My aim in writing this book was to both provide a text that would be interesting and valuable to specialists who have been paying close attention to these issues, such as the readers of this blog, while also reaching a broader readership. More information can be found at CharlieSavage.com. In addition, I have been invited to file daily guest-author postings next week at TPM Café, and may cross-post some of those entries here if they seem geared to a legal audience.
Thanks for reading, and thanks again to Professor Balkin for lending me this platform.
Thank you for posting.

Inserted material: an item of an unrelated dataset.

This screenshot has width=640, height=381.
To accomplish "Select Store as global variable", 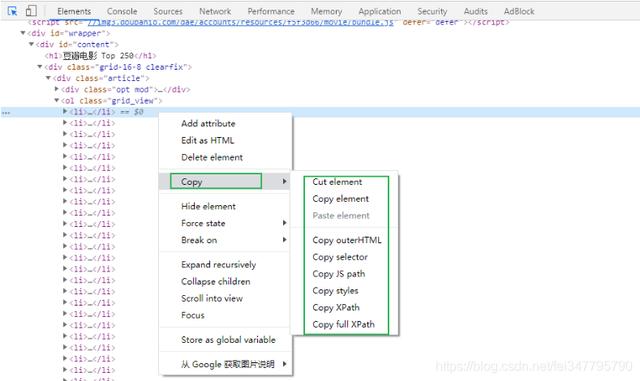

I hope you will respond to comments.
Was Goldsmith a member of the "War Council" or was this an artifact of the early days of the WOT?
Was Bybee a part of this War Council, or was it only his Deputy, Yoo?
Was the inclusion of Yoo a part of the Compartmentalization issue Ashcroft objected to? In other words was Yoo answering to Addington et al rather than Bybee/Ashcroft in the 2001-2003 DOJ?
Is Goldsmith writing now because he wants to spite Addington? In other words, Goldsmith advocated congressional inclusion in establishing the unitary executive and Addington did not- post-Patriot act and Post 2007-FISA suggests going to Congress gets more than you ask for. Goldsmith is vindicated. Or was Goldsmith really concerned about Civil Liberties?
Do you think the Prosecutor purge and nomination of Gonzlaes and Flanigan for #1 and #2 in DOJ reflected an attempt to remove the last obstacle of unitary executive? In other words, make sure men like Comey and Goldsmith and Philbin could be managed...?
It has always seemed me that there's little difference between signing statements, which in effect have the president saying that the executive branch reserves the right to ignore, either by lack of enforcement or outright breaking, particular aspects of laws passed by the congress, and Clinton's attempt at implementing line item vetoes. The "supreme court" found Clinton's mini vetoes to be unconstitutional. Now I'm not a lawyer and also not of the sense of legal purity to believe the current courts wouldn't simply find that a law or decision might apply differently to a Democrat rather than a Republican. I think the 2000 election decision pretty much sealed that understanding. Still, though there are differences in signing statements from line item vetoes, in effect they are the same and if one is unconstitutional, the other should be.
I look forward to reading you book and blogs at TMC.
After following your articles in the Boston Globe and your presentation at the "Presidential Conference" at the Mass. School of Law last year the high standard you set for yourself is evident.
There has never been a time when we needed REAL journalists as much as now.
I am reading the book right now, and it is quite good. I find I have to put it down frequently, however, as what it so cogently describes makes me seethe.